Warning: Character death, angst, the usual… Not to mention possible OOC-ness.

Disclaimer: I don't own D. Gray-Man. I don't even know the basic storyline to it.


When he smiles… I imagine what you would look like, your cold face smiling for me and me alone.

When he holds my hand… I think about what your strong hands would feel around mine.

I made sure I never looked at the photo albums. I kept away from conversations about you. I've tried to forget everything about you.

And yet… I'm with the one person who reminds me the most of you. I thought that maybe time would erase you from my mind and put another in my heart. Time, it seemed, was the one thing I have too much of and you didn't have enough of. I remember cursing the world we were born into; the world where no good dead went unpunished, the bad continued to grow in power, and there was nothing that any of us could do about it.

And then he showed up. Your best friend, the one who always called you by your first name, despite how much you loathed it. He became a comfort to me. He stood by me when I was at my loneliest. But even so, through loneliness, my memory became the sharpest it's ever been. I remember the cold stares you'd give everyone, the appalling remarks you'd make about people on the rare occasion you'd talk, the constant sound of "che" following after the sound of your fading footsteps.

But by a cruel twist of fate, you're the only one who can cure me of this gnawing loneliness inside me. Nobody, not Allen, not Komui, not even Lavi.

Sometimes, I wonder what life would've been like if I'd told you. Maybe we could've been together. Maybe we could've had memories together. Maybe you could've learned to love me as much as I love you. All these maybes… They seem to scorn me now. If I'd been able to muster up the courage to be brave… Maybe then I wouldn't have to live with the regret of never telling you how much I loved you everyday for the rest of your prematurely ended life.

Maybe... is a word for the weak.

When he hugs me… I wonder what it'd feel like, being enveloped by your strong arms.

When I walk with him… I wish that I could've had the chance to have walked with you, our footsteps fading away together. Away from our problems, away from our grief, away from the sickness that inevitably took you away from me.
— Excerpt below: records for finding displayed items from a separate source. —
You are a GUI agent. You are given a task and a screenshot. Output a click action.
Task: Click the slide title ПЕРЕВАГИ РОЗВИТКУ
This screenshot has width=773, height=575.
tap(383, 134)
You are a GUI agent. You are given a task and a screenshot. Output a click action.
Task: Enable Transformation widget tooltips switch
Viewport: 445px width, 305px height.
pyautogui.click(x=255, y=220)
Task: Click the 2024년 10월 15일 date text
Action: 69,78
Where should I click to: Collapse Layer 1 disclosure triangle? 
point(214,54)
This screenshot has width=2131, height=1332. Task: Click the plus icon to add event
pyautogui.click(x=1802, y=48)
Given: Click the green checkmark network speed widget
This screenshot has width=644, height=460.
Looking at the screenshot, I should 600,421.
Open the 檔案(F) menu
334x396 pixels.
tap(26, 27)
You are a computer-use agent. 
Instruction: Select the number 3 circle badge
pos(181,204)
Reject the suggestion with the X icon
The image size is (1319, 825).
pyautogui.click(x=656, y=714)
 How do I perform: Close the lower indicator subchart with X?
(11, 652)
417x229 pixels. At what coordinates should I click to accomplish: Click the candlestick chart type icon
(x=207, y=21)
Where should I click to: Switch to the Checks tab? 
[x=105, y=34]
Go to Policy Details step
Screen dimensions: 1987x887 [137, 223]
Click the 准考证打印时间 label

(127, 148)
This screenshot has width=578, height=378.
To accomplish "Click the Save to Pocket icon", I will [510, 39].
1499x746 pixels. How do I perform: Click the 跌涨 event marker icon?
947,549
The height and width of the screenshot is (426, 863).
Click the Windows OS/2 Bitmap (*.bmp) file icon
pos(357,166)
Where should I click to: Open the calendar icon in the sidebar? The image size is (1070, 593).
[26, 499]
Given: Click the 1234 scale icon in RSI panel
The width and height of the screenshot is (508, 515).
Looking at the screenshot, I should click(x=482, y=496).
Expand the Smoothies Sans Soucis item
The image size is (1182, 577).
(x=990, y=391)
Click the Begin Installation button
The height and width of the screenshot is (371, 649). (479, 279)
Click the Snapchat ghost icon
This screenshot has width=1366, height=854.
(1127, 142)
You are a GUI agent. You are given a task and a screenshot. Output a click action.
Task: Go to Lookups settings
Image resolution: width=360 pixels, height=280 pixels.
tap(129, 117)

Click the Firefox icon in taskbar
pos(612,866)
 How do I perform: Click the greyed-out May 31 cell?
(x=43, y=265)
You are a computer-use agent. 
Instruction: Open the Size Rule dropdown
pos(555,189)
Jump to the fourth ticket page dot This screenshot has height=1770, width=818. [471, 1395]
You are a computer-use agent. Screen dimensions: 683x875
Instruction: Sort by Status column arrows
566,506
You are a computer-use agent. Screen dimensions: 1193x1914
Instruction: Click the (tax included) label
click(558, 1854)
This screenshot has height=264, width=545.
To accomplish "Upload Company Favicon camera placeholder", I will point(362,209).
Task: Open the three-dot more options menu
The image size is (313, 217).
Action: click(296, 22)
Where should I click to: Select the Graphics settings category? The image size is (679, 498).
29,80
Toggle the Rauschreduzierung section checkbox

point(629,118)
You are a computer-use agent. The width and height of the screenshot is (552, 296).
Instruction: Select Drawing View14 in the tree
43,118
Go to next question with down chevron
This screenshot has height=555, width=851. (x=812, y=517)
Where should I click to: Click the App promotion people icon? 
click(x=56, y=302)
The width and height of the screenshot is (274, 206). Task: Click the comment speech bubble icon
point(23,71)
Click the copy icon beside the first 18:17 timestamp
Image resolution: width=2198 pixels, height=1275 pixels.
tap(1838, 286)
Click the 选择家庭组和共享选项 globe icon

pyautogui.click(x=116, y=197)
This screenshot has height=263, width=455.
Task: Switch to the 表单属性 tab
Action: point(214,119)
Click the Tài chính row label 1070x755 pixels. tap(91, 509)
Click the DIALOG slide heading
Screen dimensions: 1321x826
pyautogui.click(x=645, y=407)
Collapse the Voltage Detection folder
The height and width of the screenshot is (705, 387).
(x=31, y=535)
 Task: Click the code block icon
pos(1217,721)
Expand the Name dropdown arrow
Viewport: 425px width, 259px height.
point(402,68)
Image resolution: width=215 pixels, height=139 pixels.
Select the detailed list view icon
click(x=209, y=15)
I wonder how could I have fallen for a cold, heartless person like you. You used to never speak unless it was to put someone down. Your eyes would never look at someone with nothing less of a frigid gaze. You treated people like they were less than you because in your mind, they were less than you.

That kind of mindset… It should've repelled me from you, but no. For some reason, I was as drawn to you as ever. Even though you never knew, I made promises to myself to keep you safe. I made promises to one day tell you how I feel. I made promises to be the one in your heart as you were the one in mine.

And yet… I couldn't even stop you from dying. I wasn't strong enough.

Kanda... Wherever you are… Please, forgive me for breaking my promise.

I'm so sorry.


A/N: Wow, first request fic! Not too proud of it since it feels too much like my NamIku one. That, and since I've never actually seen D. Gray-Man, I don't really know if I got everyone's personality right. :S Oh, well. If the requester person lady is happy, I'm happy. :D Hope you liked it, Oathy!

Oh, and this isn't beta'd, so any mistakes are my own. Just wanted to get a story out there after being dead [no pun intended] for a while.